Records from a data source
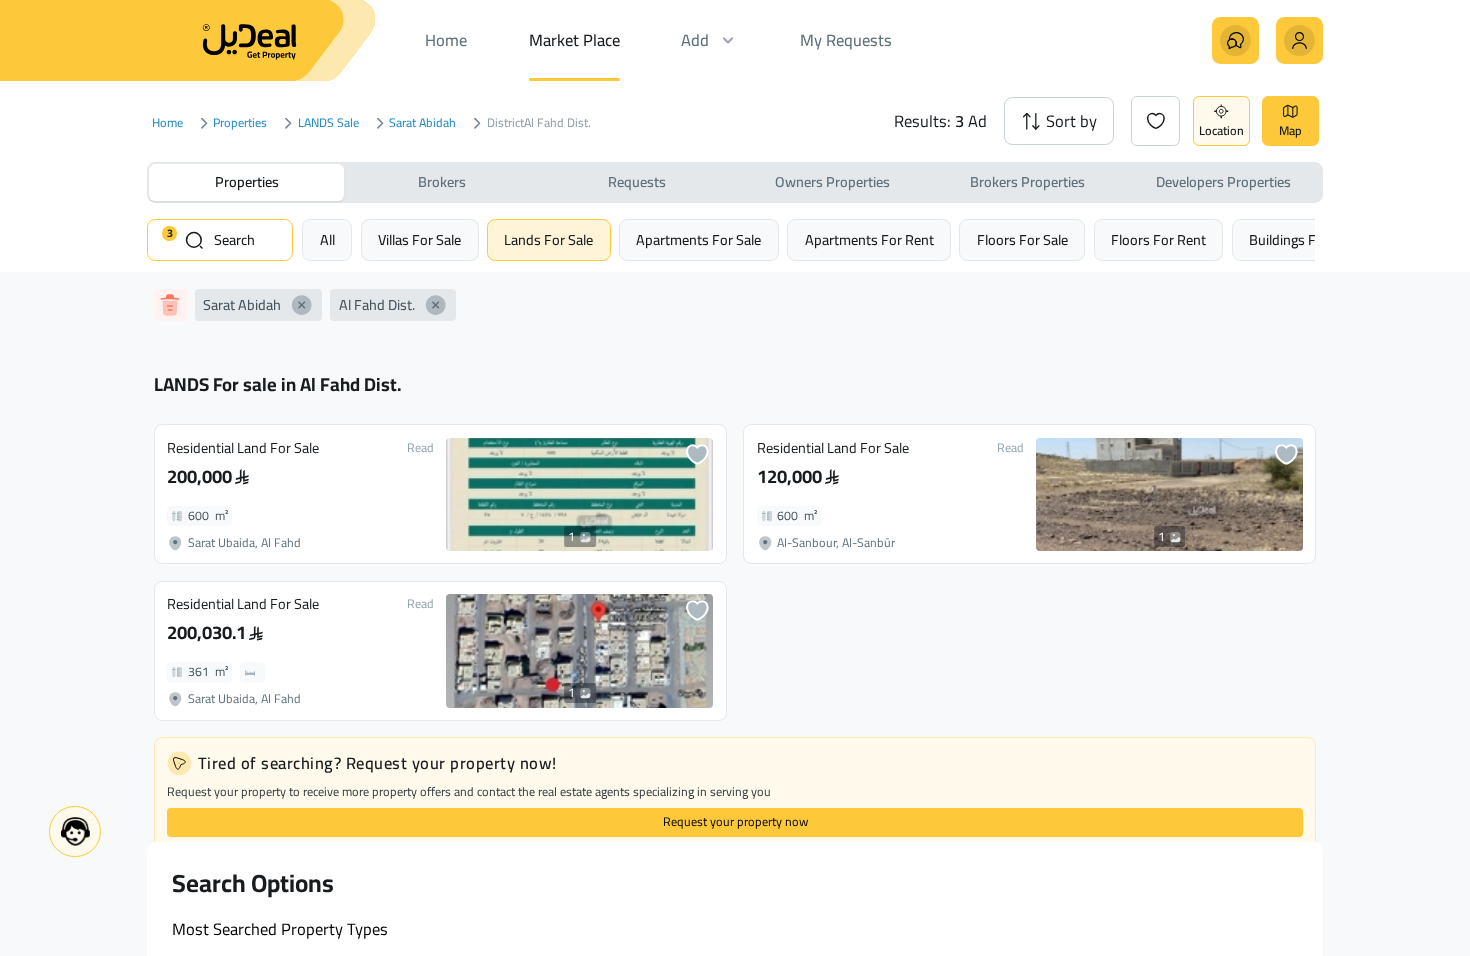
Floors (1022, 239)
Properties (240, 123)
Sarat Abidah (422, 123)
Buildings (1303, 239)
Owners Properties (832, 181)
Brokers (442, 181)
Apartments (698, 239)
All (327, 239)
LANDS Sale (328, 123)
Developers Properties (1223, 181)
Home (167, 123)
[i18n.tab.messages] (1235, 40)
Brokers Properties (1027, 181)
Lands (548, 239)
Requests (637, 181)
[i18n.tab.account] (1299, 40)
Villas (419, 239)
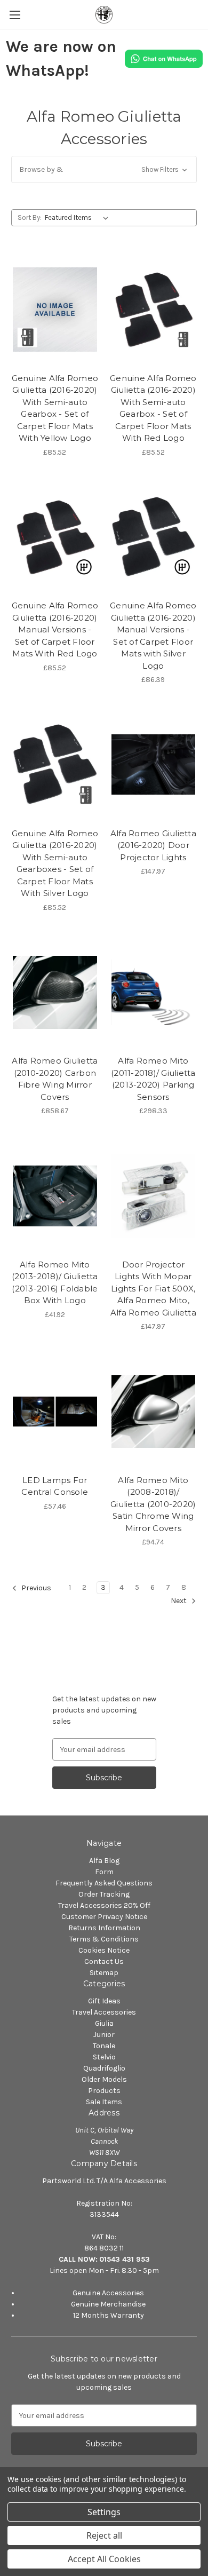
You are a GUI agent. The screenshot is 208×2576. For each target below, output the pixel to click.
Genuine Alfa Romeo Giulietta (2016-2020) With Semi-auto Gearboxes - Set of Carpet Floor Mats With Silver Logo (55, 863)
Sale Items (104, 2101)
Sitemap (104, 1972)
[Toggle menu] (14, 14)
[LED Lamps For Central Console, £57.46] (55, 1411)
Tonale (104, 2045)
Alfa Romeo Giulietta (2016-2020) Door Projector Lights (153, 845)
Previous (35, 1588)
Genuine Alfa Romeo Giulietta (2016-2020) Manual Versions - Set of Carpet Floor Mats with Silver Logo (153, 635)
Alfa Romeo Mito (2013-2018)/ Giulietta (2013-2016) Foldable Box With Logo (55, 1282)
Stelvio (104, 2057)
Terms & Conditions (104, 1939)
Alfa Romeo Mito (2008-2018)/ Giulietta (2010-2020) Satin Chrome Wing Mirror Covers (153, 1504)
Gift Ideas (104, 2001)
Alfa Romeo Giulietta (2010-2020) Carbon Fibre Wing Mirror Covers (55, 1079)
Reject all (104, 2535)
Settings (104, 2512)
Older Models (104, 2079)
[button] (104, 169)
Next (179, 1601)
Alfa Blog (104, 1860)
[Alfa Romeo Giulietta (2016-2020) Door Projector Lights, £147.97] (153, 764)
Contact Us (104, 1961)
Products (104, 2090)
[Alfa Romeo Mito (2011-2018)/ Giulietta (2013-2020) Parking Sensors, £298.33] (153, 992)
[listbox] (78, 218)
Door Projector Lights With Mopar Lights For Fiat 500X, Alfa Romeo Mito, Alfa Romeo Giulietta (153, 1288)
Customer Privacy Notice (104, 1916)
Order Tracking (104, 1894)
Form (104, 1871)
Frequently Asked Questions (104, 1883)
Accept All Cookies (104, 2559)
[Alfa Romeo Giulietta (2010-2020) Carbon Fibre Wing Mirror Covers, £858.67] (55, 992)
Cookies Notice (104, 1950)
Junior (104, 2034)
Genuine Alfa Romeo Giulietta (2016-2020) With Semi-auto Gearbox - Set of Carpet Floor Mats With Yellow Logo (55, 408)
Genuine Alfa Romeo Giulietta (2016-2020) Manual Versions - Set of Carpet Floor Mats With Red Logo (55, 629)
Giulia (104, 2023)
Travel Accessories (104, 2012)
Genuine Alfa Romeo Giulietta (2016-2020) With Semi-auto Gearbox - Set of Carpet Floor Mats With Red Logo (153, 408)
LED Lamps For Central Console (54, 1486)
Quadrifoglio (104, 2068)
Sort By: (30, 217)
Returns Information (104, 1927)
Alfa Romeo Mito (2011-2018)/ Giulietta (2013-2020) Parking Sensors (153, 1079)
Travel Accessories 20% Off (104, 1905)
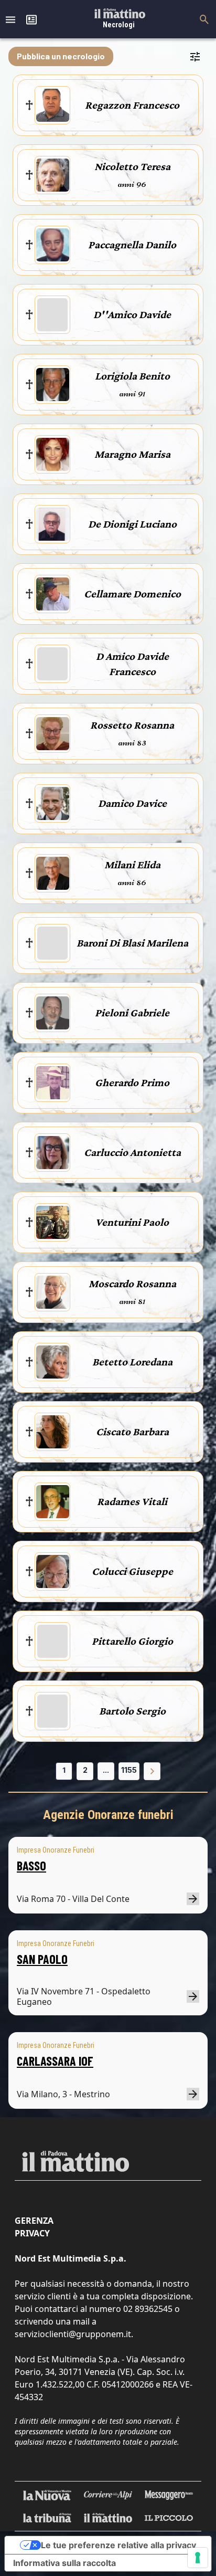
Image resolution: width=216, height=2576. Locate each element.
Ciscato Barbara (132, 1431)
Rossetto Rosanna (132, 725)
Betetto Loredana (132, 1361)
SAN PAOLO (42, 1959)
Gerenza (34, 2220)
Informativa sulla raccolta (64, 2563)
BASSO (31, 1865)
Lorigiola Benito (132, 376)
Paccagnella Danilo (132, 244)
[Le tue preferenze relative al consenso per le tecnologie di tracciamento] (198, 2558)
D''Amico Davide (132, 314)
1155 (129, 1769)
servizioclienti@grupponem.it (73, 2334)
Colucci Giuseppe (132, 1571)
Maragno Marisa (132, 454)
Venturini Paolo (132, 1222)
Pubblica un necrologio (61, 56)
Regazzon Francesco (132, 105)
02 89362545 (147, 2309)
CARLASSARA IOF (55, 2060)
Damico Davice (132, 803)
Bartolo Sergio (132, 1711)
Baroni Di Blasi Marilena (132, 943)
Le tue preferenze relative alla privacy (118, 2545)
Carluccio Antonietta (132, 1152)
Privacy (32, 2233)
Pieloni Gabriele (132, 1012)
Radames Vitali (132, 1501)
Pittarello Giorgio (132, 1641)
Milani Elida (132, 864)
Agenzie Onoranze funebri (108, 1814)
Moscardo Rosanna (132, 1283)
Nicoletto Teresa (132, 166)
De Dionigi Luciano (132, 524)
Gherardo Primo (132, 1082)
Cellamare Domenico (132, 593)
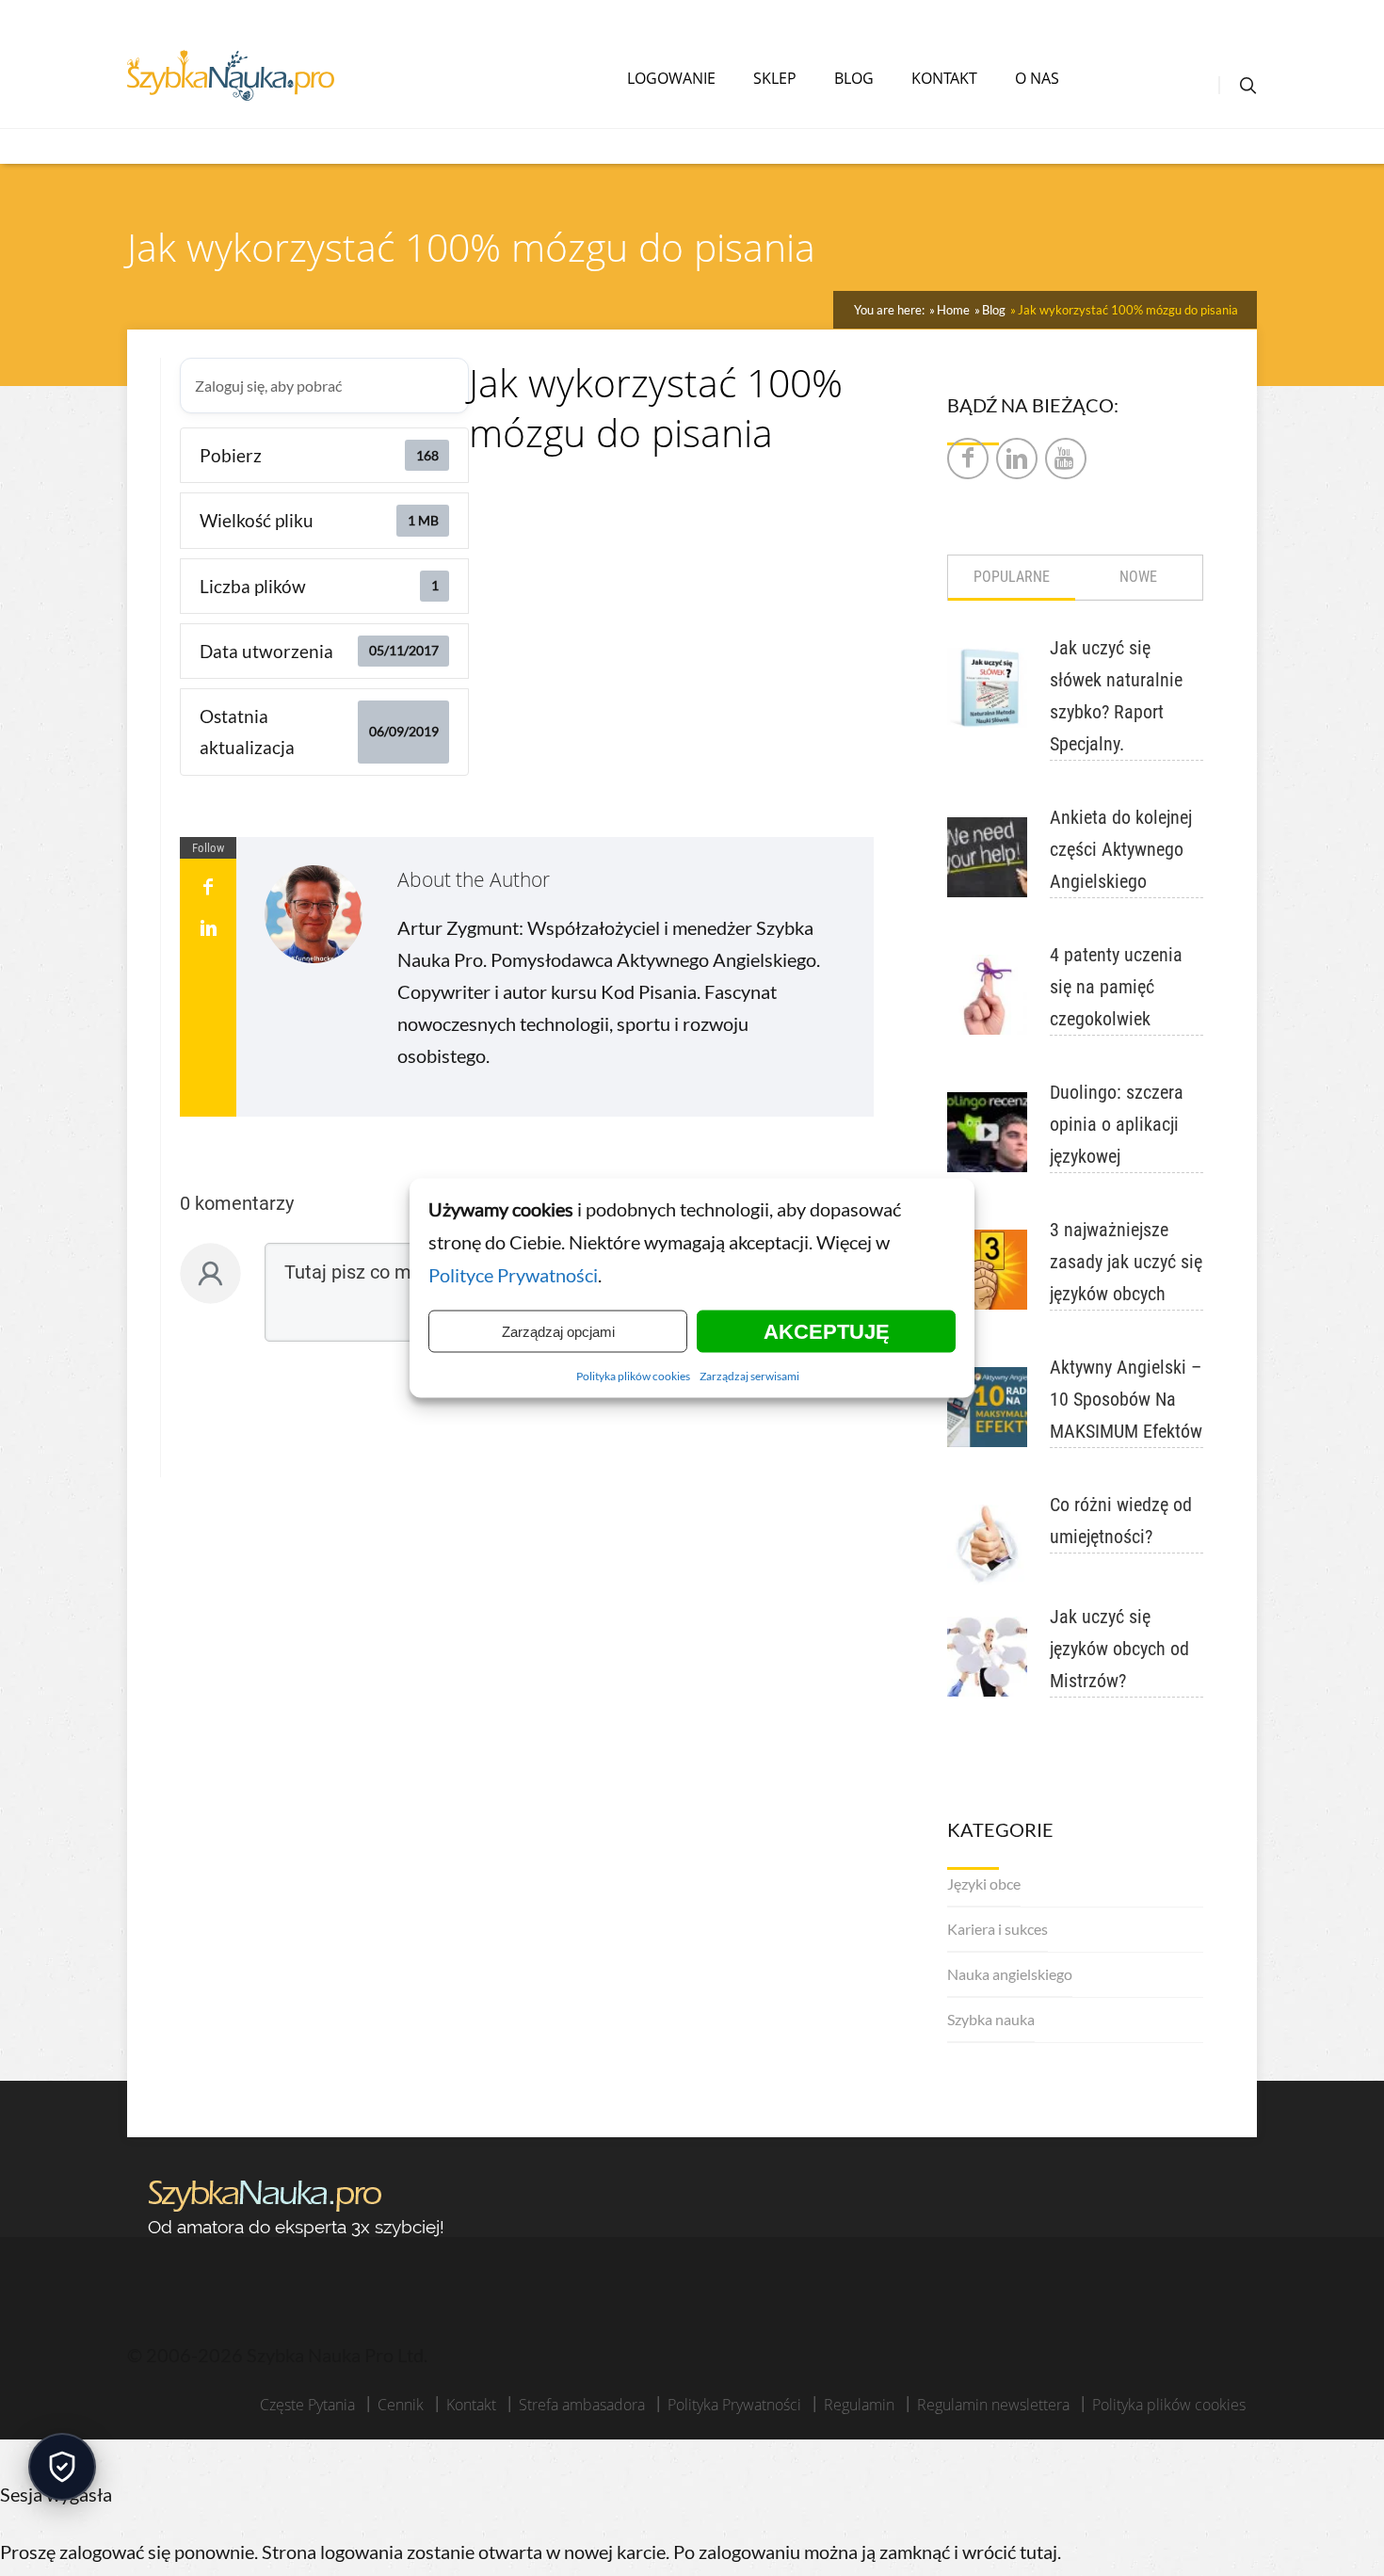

> [Exercise]: Return all lines in the data that include the word "Mirror".

> [Exercise output]:
Alfa Romeo Mito (2008-2018)/ Giulietta (2010-2020) Satin Chrome Wing Mirror Covers (153, 1504)
Alfa Romeo Giulietta (2010-2020) Carbon Fibre Wing Mirror Covers (55, 1079)
[Alfa Romeo Giulietta (2010-2020) Carbon Fibre Wing Mirror Covers, £858.67] (55, 992)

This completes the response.